Aim of the exercise
Please reproduce every one of the entries below word for word, keeping their order and line breaks unchanged.

Records shown
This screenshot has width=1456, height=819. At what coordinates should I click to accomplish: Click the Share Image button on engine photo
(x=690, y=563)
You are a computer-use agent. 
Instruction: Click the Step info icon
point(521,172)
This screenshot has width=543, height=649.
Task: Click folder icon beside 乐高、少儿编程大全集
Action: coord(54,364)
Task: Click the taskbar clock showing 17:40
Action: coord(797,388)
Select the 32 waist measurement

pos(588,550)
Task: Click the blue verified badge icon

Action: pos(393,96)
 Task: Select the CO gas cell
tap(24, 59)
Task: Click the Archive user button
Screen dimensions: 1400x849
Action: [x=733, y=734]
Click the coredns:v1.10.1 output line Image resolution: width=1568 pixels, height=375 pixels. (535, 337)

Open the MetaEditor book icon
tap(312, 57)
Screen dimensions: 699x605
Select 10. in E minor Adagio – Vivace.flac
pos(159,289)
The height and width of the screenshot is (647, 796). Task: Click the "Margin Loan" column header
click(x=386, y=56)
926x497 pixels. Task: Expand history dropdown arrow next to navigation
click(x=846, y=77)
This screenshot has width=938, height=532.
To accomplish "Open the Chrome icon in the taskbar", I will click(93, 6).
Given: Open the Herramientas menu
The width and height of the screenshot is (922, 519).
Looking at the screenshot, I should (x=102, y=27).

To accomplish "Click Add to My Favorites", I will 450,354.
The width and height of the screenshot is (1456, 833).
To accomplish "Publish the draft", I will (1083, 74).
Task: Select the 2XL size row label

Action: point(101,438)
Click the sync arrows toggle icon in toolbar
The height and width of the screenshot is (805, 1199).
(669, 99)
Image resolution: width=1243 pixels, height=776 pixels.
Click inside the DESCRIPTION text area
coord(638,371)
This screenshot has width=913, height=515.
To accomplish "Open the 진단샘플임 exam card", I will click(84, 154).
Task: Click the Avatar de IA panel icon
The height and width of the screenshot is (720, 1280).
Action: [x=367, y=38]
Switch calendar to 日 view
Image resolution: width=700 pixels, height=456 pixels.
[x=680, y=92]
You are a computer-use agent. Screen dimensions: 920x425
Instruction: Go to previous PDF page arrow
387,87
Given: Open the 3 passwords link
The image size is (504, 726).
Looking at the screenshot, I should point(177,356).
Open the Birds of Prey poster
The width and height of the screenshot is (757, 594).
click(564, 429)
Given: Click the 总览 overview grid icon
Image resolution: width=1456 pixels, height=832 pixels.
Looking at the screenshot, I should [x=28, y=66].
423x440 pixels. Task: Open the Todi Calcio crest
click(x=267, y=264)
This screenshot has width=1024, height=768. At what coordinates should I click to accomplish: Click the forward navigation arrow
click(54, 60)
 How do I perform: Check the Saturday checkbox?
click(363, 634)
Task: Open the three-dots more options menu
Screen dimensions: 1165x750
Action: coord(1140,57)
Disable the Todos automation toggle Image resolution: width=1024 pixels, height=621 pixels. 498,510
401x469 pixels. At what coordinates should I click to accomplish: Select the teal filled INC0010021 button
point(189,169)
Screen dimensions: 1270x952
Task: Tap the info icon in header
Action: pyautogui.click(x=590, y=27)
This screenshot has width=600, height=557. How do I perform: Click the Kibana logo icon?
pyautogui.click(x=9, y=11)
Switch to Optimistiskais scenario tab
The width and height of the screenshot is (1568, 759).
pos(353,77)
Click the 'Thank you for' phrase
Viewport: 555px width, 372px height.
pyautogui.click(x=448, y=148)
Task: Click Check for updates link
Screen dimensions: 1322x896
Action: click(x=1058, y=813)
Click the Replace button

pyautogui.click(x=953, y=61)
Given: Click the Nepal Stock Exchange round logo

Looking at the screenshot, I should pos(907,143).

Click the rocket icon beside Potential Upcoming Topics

Answer to this task
This screenshot has width=1456, height=819. At what coordinates should I click to accomplish: Click the Share Image button on engine photo
(x=690, y=563)
You are a computer-use agent. 
Instruction: Click the Step info icon
point(521,172)
This screenshot has width=543, height=649.
Task: Click folder icon beside 乐高、少儿编程大全集
Action: coord(54,364)
Task: Click the taskbar clock showing 17:40
Action: coord(797,388)
Select the 32 waist measurement

pos(588,550)
Task: Click the blue verified badge icon

Action: pos(393,96)
 Task: Select the CO gas cell
tap(24, 59)
Task: Click the Archive user button
Screen dimensions: 1400x849
Action: [x=733, y=734]
Click the coredns:v1.10.1 output line Image resolution: width=1568 pixels, height=375 pixels. (535, 337)

Open the MetaEditor book icon
tap(312, 57)
Screen dimensions: 699x605
Select 10. in E minor Adagio – Vivace.flac
pos(159,289)
The height and width of the screenshot is (647, 796). Task: Click the "Margin Loan" column header
click(x=386, y=56)
926x497 pixels. Task: Expand history dropdown arrow next to navigation
click(x=846, y=77)
This screenshot has width=938, height=532.
To accomplish "Open the Chrome icon in the taskbar", I will click(93, 6).
Given: Open the Herramientas menu
The width and height of the screenshot is (922, 519).
Looking at the screenshot, I should (x=102, y=27).

To accomplish "Click Add to My Favorites", I will 450,354.
The width and height of the screenshot is (1456, 833).
To accomplish "Publish the draft", I will (1083, 74).
Task: Select the 2XL size row label

Action: point(101,438)
Click the sync arrows toggle icon in toolbar
The height and width of the screenshot is (805, 1199).
(669, 99)
Image resolution: width=1243 pixels, height=776 pixels.
Click inside the DESCRIPTION text area
coord(638,371)
This screenshot has width=913, height=515.
To accomplish "Open the 진단샘플임 exam card", I will click(84, 154).
Task: Click the Avatar de IA panel icon
The height and width of the screenshot is (720, 1280).
Action: [x=367, y=38]
Switch calendar to 日 view
Image resolution: width=700 pixels, height=456 pixels.
[x=680, y=92]
You are a computer-use agent. Screen dimensions: 920x425
Instruction: Go to previous PDF page arrow
387,87
Given: Open the 3 passwords link
The image size is (504, 726).
Looking at the screenshot, I should point(177,356).
Open the Birds of Prey poster
The width and height of the screenshot is (757, 594).
click(564, 429)
Given: Click the 总览 overview grid icon
Image resolution: width=1456 pixels, height=832 pixels.
Looking at the screenshot, I should [x=28, y=66].
423x440 pixels. Task: Open the Todi Calcio crest
click(x=267, y=264)
This screenshot has width=1024, height=768. At what coordinates should I click to accomplish: Click the forward navigation arrow
click(54, 60)
 How do I perform: Check the Saturday checkbox?
click(363, 634)
Task: Open the three-dots more options menu
Screen dimensions: 1165x750
Action: coord(1140,57)
Disable the Todos automation toggle Image resolution: width=1024 pixels, height=621 pixels. 498,510
401x469 pixels. At what coordinates should I click to accomplish: Select the teal filled INC0010021 button
point(189,169)
Screen dimensions: 1270x952
Task: Tap the info icon in header
Action: pyautogui.click(x=590, y=27)
This screenshot has width=600, height=557. How do I perform: Click the Kibana logo icon?
pyautogui.click(x=9, y=11)
Switch to Optimistiskais scenario tab
The width and height of the screenshot is (1568, 759).
pos(353,77)
Click the 'Thank you for' phrase
Viewport: 555px width, 372px height.
pyautogui.click(x=448, y=148)
Task: Click Check for updates link
Screen dimensions: 1322x896
Action: click(x=1058, y=813)
Click the Replace button

pyautogui.click(x=953, y=61)
Given: Click the Nepal Stock Exchange round logo

Looking at the screenshot, I should pos(907,143).

Click the rocket icon beside Potential Upcoming Topics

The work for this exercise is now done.